## [YOUR OBJECTIVE]
Your output is to hold only the lines from the one showing "The width and" through the end of the listing, exactly, with every picture excluded.

## [PROVIDED DATA]
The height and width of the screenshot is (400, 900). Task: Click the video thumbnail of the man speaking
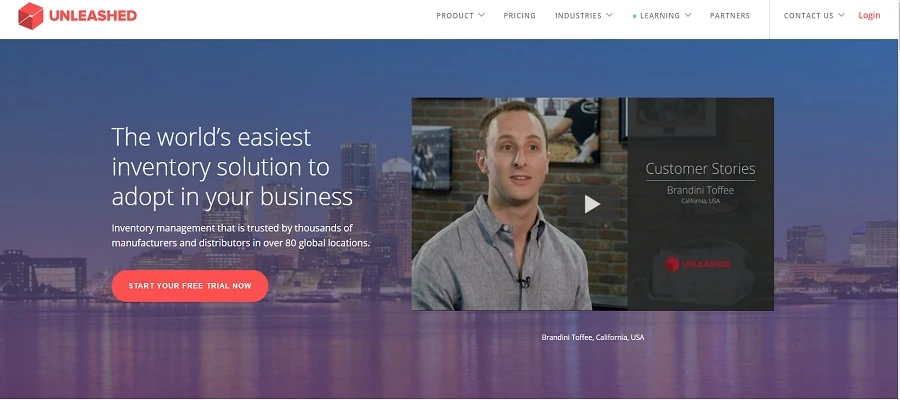click(x=519, y=204)
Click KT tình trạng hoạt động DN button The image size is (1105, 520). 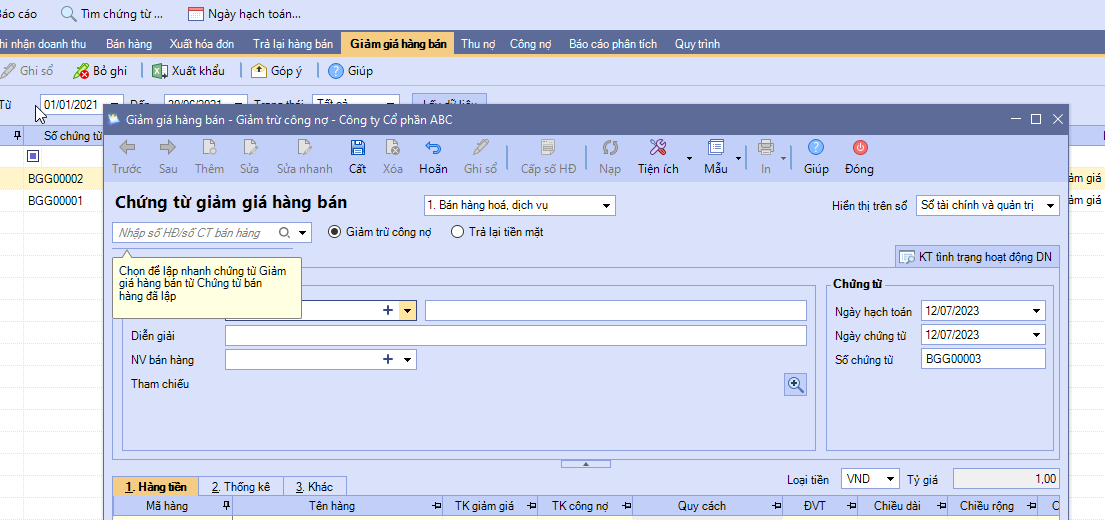(x=975, y=257)
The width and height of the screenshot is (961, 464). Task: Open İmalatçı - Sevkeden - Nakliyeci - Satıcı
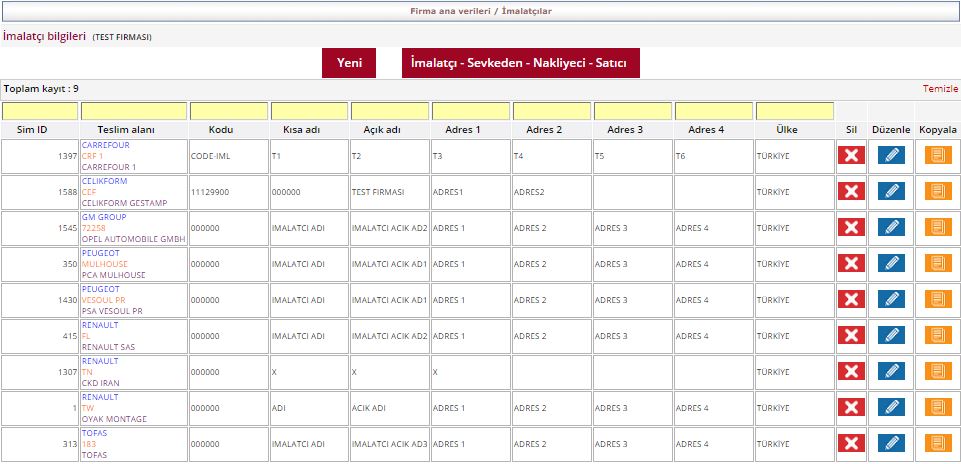(520, 63)
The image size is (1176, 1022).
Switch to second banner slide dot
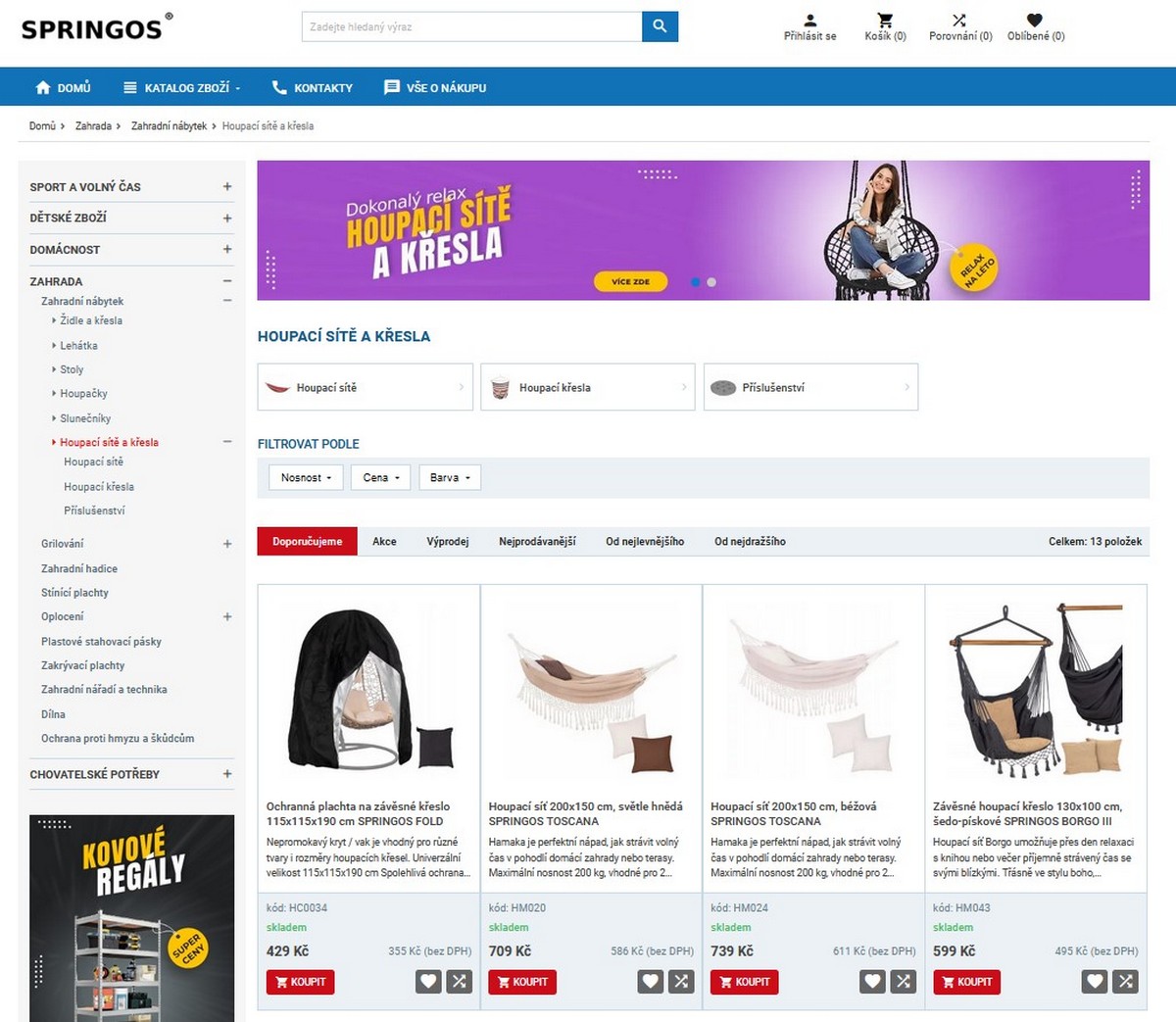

## [ANSWER SPACE]
The width and height of the screenshot is (961, 464). Task: Open İmalatçı - Sevkeden - Nakliyeci - Satıcı
(520, 63)
The image size is (1176, 1022).
Switch to second banner slide dot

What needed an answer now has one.